# [Exercise details]
Of the lines in the listing below, count those containing "Import". Provide the count and nothing else.

# [Data shown]
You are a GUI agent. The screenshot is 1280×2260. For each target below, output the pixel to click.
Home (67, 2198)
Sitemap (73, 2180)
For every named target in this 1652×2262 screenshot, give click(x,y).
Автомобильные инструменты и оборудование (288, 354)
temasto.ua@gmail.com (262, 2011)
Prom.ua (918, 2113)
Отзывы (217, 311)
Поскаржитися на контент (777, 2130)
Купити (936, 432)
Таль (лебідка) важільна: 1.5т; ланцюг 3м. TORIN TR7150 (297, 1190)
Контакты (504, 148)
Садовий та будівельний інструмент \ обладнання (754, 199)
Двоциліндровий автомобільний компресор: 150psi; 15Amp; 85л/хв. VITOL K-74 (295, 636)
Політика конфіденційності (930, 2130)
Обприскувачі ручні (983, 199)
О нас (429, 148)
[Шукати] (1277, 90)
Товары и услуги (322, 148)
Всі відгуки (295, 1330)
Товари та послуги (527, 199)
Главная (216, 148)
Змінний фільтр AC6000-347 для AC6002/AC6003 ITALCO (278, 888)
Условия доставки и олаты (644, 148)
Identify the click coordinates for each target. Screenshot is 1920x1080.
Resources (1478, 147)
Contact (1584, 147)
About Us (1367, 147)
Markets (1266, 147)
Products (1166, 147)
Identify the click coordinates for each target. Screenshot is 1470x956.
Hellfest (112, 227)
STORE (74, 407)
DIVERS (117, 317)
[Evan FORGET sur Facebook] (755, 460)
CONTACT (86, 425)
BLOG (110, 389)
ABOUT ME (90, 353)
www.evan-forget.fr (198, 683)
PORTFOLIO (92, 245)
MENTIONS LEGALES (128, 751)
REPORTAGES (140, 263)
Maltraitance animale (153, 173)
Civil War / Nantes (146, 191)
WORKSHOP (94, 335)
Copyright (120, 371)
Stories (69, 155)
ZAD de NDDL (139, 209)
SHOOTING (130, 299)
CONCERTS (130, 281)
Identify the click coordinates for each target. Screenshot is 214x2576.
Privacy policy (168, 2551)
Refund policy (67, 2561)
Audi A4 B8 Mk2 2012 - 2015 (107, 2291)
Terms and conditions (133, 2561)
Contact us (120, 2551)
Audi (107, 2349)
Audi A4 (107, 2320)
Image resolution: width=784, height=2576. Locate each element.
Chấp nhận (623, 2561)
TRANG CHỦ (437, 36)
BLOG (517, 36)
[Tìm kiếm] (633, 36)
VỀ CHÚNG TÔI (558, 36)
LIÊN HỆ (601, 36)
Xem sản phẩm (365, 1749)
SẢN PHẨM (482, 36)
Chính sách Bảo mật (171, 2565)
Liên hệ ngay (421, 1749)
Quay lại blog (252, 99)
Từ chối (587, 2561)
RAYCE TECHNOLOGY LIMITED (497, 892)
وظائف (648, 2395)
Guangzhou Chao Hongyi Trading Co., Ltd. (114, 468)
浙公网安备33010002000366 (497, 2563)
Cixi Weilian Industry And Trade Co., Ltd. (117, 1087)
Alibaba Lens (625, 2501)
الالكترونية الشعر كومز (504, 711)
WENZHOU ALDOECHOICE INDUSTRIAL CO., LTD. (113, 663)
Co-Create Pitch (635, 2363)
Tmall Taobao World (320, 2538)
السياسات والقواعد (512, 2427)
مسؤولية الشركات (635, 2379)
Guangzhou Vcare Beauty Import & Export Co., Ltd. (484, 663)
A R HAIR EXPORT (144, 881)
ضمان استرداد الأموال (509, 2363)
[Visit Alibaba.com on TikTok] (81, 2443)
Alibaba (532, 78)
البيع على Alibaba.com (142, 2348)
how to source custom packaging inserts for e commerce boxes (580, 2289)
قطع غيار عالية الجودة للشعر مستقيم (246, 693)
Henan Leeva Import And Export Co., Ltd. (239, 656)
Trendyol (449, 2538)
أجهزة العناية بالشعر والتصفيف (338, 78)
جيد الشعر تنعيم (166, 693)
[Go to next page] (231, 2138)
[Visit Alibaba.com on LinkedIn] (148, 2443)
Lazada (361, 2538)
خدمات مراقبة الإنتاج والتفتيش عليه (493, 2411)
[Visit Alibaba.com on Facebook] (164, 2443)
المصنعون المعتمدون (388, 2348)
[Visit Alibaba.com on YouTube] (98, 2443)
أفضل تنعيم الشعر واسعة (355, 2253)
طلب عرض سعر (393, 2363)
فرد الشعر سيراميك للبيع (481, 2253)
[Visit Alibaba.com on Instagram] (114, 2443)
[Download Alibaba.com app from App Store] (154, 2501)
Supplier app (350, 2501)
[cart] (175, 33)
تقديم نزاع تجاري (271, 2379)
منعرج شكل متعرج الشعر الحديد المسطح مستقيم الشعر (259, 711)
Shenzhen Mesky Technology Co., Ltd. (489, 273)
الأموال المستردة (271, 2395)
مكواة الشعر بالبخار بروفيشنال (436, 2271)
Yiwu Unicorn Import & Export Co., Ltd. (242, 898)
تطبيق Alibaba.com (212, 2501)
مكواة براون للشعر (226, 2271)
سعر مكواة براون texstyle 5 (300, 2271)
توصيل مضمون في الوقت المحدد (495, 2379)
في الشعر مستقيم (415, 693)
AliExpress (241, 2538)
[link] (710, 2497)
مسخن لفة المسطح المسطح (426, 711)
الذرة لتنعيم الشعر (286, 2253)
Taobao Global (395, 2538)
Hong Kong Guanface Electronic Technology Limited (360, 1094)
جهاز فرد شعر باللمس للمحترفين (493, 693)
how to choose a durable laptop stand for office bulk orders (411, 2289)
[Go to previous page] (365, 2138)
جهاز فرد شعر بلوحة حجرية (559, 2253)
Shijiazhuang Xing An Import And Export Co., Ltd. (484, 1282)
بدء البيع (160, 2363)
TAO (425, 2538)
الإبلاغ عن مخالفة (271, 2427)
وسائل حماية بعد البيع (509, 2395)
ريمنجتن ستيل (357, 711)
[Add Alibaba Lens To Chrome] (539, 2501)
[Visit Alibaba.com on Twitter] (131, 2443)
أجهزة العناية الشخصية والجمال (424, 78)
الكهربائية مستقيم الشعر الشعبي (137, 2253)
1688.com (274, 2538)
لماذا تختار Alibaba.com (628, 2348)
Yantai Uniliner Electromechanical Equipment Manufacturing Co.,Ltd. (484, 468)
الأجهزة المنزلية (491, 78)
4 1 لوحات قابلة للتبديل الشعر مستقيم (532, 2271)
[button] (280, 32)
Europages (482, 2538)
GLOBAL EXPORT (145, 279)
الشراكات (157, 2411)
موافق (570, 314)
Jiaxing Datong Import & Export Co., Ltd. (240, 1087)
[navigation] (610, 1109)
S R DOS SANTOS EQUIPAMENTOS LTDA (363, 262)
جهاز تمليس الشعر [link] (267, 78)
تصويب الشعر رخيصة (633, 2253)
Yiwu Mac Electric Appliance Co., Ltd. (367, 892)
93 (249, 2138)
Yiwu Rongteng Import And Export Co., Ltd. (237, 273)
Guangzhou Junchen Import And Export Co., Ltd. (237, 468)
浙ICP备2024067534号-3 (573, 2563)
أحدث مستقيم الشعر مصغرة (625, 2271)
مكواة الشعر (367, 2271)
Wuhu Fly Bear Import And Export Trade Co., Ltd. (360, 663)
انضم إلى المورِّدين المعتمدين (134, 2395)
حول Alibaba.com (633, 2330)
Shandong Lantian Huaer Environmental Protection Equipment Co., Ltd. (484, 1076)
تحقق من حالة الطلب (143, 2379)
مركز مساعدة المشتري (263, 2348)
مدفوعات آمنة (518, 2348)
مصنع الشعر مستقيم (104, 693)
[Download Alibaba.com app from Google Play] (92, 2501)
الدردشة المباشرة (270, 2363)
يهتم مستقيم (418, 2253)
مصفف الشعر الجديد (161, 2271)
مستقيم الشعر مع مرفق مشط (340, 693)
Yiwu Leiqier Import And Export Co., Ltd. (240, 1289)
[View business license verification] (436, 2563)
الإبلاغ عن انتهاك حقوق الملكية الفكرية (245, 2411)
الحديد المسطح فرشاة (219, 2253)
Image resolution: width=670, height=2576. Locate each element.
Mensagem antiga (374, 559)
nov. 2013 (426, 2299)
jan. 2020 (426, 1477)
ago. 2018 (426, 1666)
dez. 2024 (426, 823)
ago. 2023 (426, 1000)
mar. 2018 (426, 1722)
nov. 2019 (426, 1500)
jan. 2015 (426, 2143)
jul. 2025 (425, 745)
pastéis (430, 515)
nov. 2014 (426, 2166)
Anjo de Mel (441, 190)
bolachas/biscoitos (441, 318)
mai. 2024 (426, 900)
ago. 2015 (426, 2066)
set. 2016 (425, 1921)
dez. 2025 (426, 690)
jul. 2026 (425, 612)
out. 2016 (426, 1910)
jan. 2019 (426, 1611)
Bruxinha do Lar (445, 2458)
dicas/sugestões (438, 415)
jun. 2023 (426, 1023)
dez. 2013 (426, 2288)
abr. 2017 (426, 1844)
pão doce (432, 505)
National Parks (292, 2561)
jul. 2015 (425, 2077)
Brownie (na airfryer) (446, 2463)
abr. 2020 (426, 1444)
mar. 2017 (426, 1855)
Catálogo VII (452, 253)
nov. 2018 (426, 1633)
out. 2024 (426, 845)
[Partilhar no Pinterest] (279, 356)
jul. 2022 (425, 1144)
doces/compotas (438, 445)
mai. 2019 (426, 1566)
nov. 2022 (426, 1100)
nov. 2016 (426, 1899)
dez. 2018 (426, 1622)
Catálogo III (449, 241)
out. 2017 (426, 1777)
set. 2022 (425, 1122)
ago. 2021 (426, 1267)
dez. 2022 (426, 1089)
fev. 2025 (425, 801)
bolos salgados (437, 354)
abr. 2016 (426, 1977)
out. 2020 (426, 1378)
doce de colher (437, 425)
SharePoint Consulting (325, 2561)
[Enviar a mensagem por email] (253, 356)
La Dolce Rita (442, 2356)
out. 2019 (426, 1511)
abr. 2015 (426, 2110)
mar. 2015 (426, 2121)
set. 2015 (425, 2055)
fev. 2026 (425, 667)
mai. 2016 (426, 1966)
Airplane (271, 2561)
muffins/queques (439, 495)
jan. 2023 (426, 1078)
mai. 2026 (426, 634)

# [Solution to the problem]
9